When locals are driven crazy by their own system

Potala Palace—viewed from the south, where the Main Gate is.

No trip to Tibet is complete without a visit to the Potala Palace in Lhasa. Originally built almost 1400 years ago, its most important residents have been the 5th to the 14th Dalai Lamas. And while the current Dalai Lama has never lived there, it is an important place in the world of Buddhism.

Poor John and I were especially keen to see the palace, not only for its religious and governmental significance, but because there are rumours that it may be permanently closed to the public. Daily admissions are already limited to 2000 people, and the quest for tickets kept us busy for two days.
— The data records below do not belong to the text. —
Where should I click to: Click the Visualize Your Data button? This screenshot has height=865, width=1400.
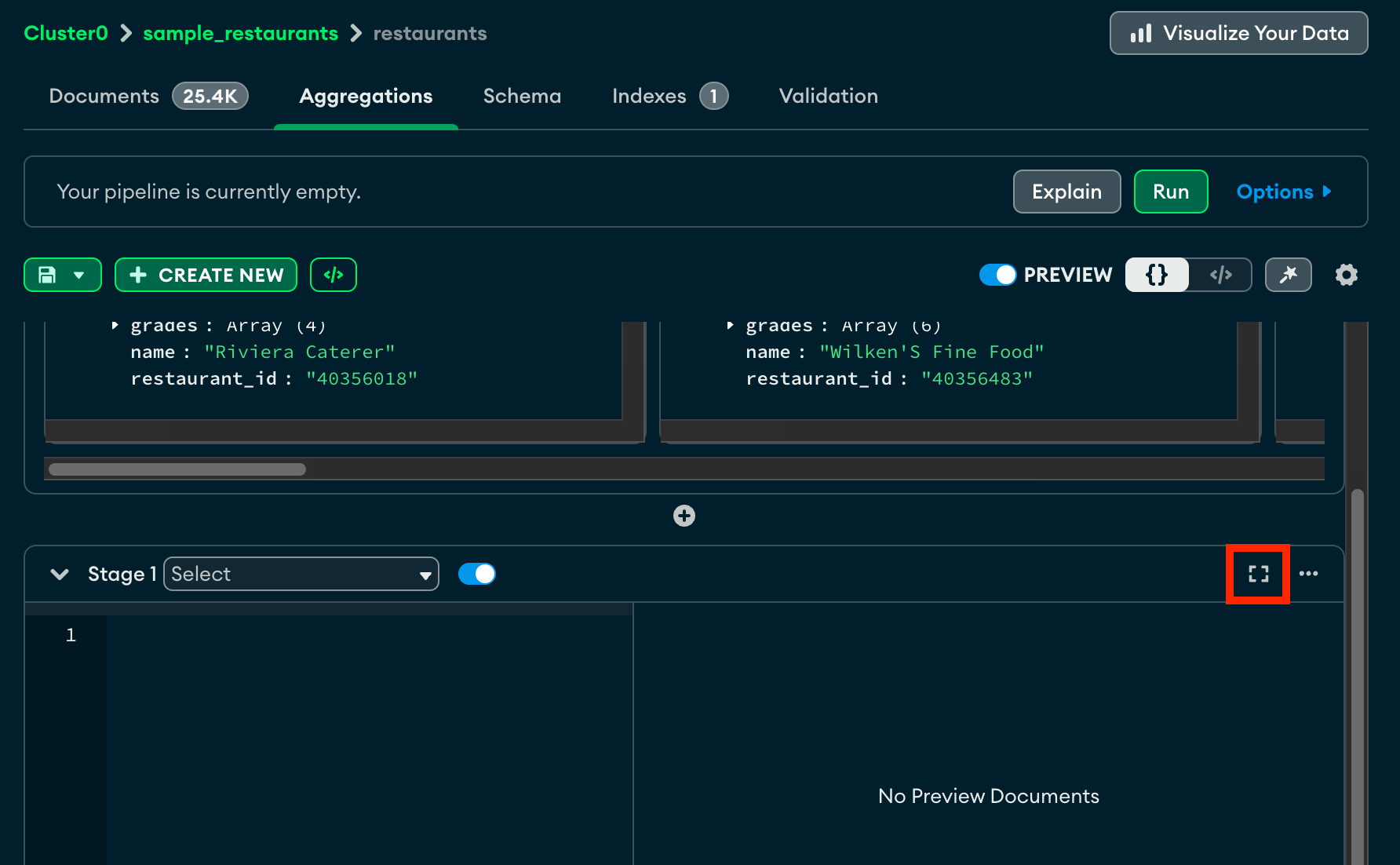(x=1238, y=33)
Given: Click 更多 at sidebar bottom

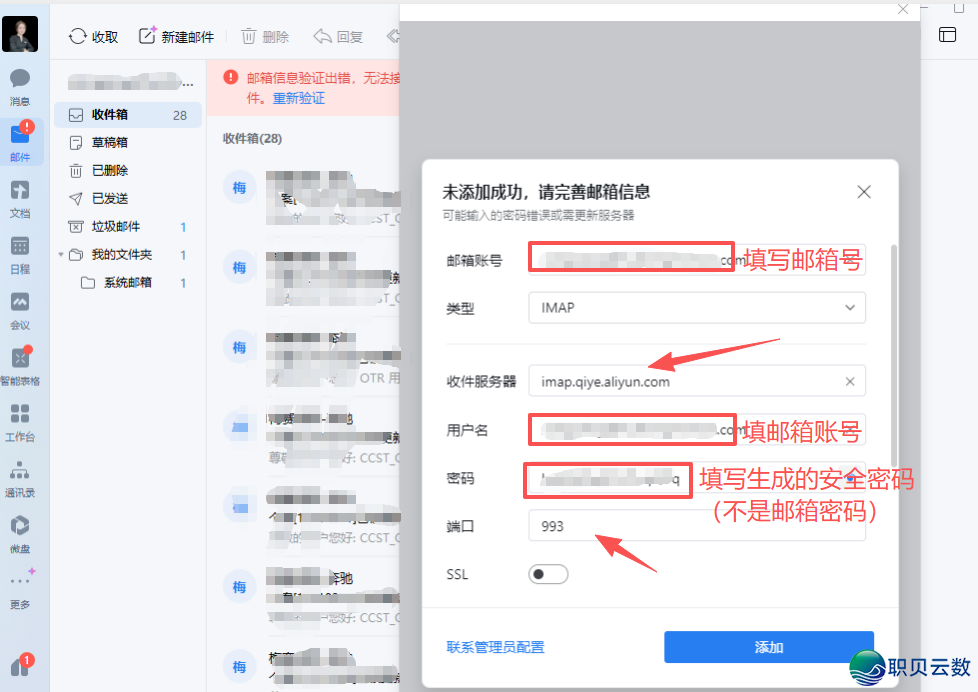Looking at the screenshot, I should pos(22,590).
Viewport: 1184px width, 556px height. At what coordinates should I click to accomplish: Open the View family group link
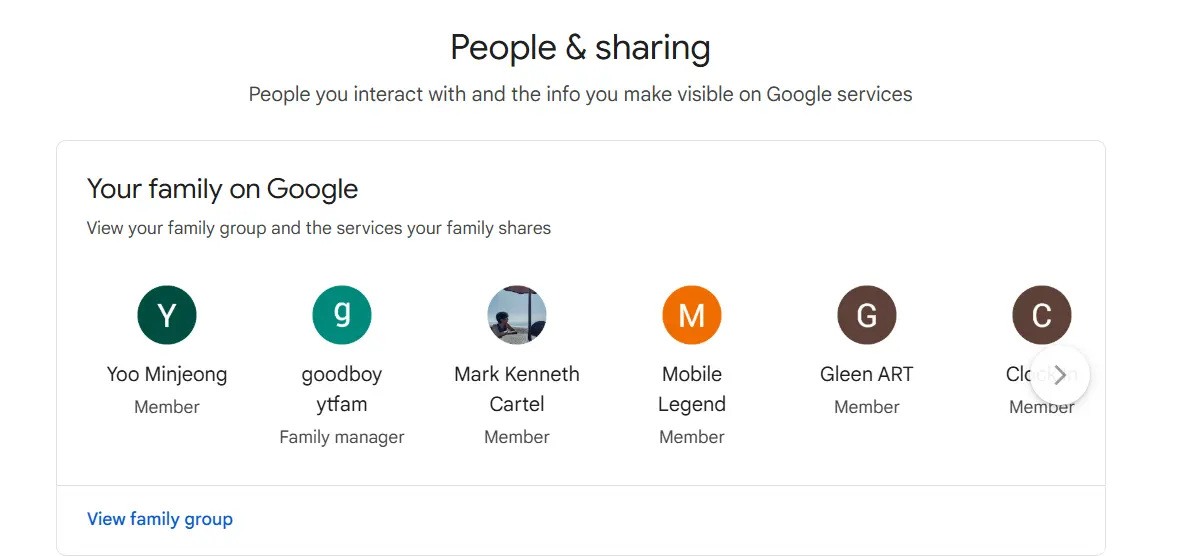click(160, 519)
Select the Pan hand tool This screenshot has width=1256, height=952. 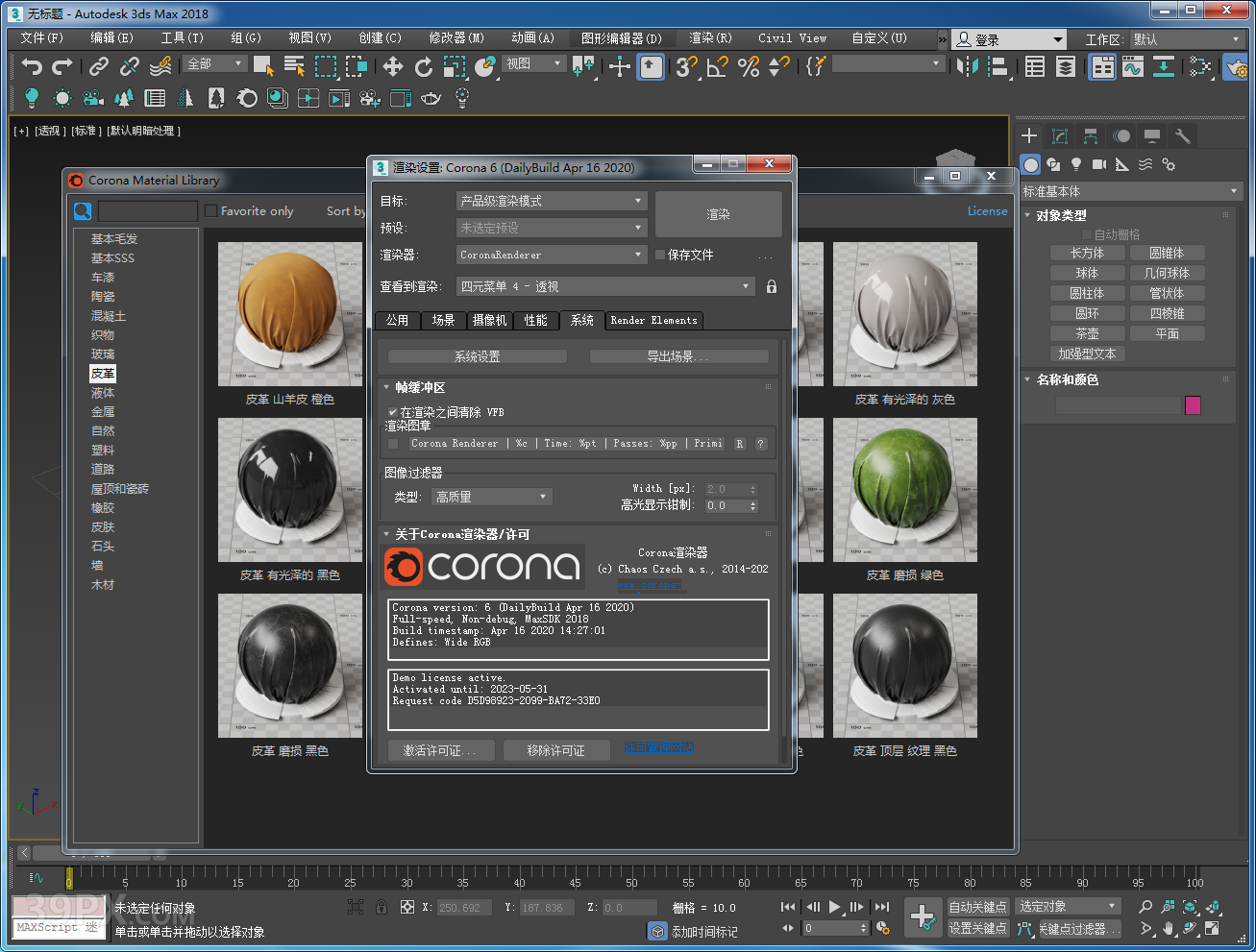click(x=1169, y=928)

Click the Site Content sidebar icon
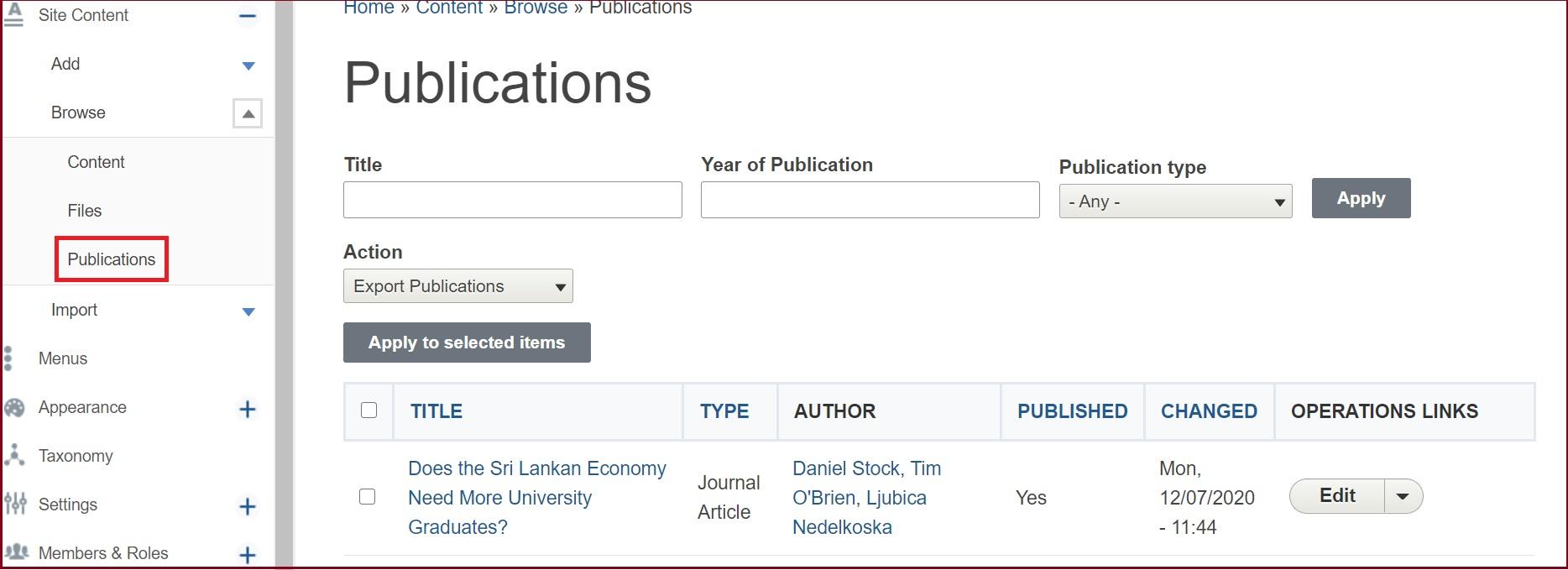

There are two ways to come by tickets. Groups can use an agent who will buy advance tickets that cost 300 yuan ($50) each. The ticket is for a specific time slot and gives the group a guide and an hour in the palace. Or you can buy one yourself. This ticket costs 100 yuan (about $17) and allows you to enter at a specific time and stay as long as you like until the palace closes.

This is a no brainer! Right? So what’s the catch? One catch is that you have to buy the ticket a day in advance. The other, and much bigger, catch is that you have to find the ticket office. This is like a gigantic scavenger hunt with vague and conflicting clues written in Chinese.

At least Poor John and I had a time advantage. Most of our group did the three-day trip to Everest Base Camp, so they had to go the agent route. But the altitude knocked us around enough that we decided to stay in Lhasa. Oh goody, three days to get a ticket.

Our first foray took us most of a whole day to NOT find the right ticket office.

Following the pilgrims around the outside of the palace.

We started at the Main Gate. They said go to the West Gate. Our first snag—there was no obvious West Gate, at least not one we could find. Without giving you a blow-by-blow rundown, we joined the pilgrims and walked back and forth around most of the building—and this is one huge building. Even the people in the palace’s outdoor cafe couldn’t help. We didn’t think it right to ask the pilgrims. They weren’t gong inside anyway, so probably didn’t know where to find the ticket office either.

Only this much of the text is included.